**Your objective**. Extend the passage on the state within a state, starting right after its final sentence.

Sometimes the term refers to state companies that, though formally under the command of the government, act 'de facto' like private corporations. Sometimes the term refers to companies that, though formally private, act de facto like "states within a state".
Political debate surrounding the separation of church and state previously revolved around the perception that if left unchecked the Church might turn into a kind of State within a State, an illegitimate outgrowth of the State's natural civil power.
In the field of political science, this pop culture concept is studied within the literature on the state. Current literature on the state generally traces a lineage to Bringing the State Back In (1985) and remains an active body of scholarly research to this day. Within this literature, the state is understood as both venue (a set of rules under which others act and interact) as well as actor (with its own agenda). An example of a non-conspiratorial version of the 'state as actor' from the empirical scholarly literature would be "doing truth to power" (as a play on speaking truth to power, which is what journalists often aspire to do) as studied by Todd La Porte. Under this dual understanding, the conspiratorial version of the deep state concept would be one version of the 'state as actor' while the non-conspiratorial version would be another version of the 'state as venue.'
The fundamental takeaway from the scholarly literature on the dual nature of the state is that the 'state as actor' (deep state) is a characteristic of all states which can have both good and bad effects and should not be seen as bad by default.

**Source excerpt**.
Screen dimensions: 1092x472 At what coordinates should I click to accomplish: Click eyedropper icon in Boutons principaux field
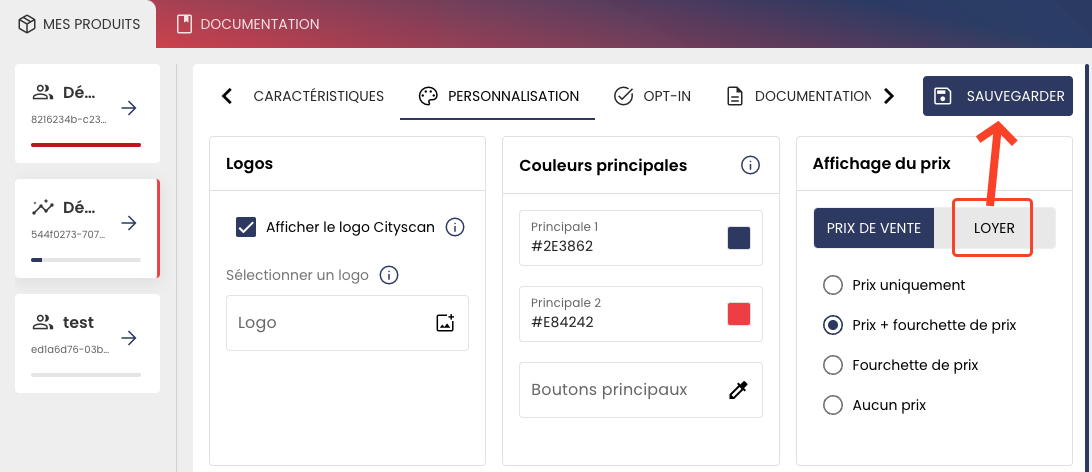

**Task result**.
Soviet Union and post-Soviet Russia
The Soviet secret police have been frequently described by historians as a "state within a state". According to Yevgenia Albats, most KGB leaders, including Lavrenty Beria, Yuri Andropov, and Vladimir Kryuchkov, always competed for power with the Communist Party and manipulated communist leaders.
According to Abdurakhman Avtorkhanov, "It is not true that the Political Bureau of the Central Committee of the Communist Party is a supreme power. The Political Bureau is only a shadow of the real supreme power that stands behind the chair of every Bureau member ... The real power thinks, acts and dictates for all of us. The name of the power is NKVD—MVD—MGB. The Stalin regime is based not on the Soviets, Party ideals, the power of the Political Bureau or Stalin's personality, but on the organization and the techniques of the Soviet political police where Stalin plays the role of the first policeman." However, he also noted that "To say that NKVD is ‘a state within the state’ means to belittle the importance of the NKVD because this question allows two forces – a normal state and a supernormal NKVD – whereas the only force is Chekism".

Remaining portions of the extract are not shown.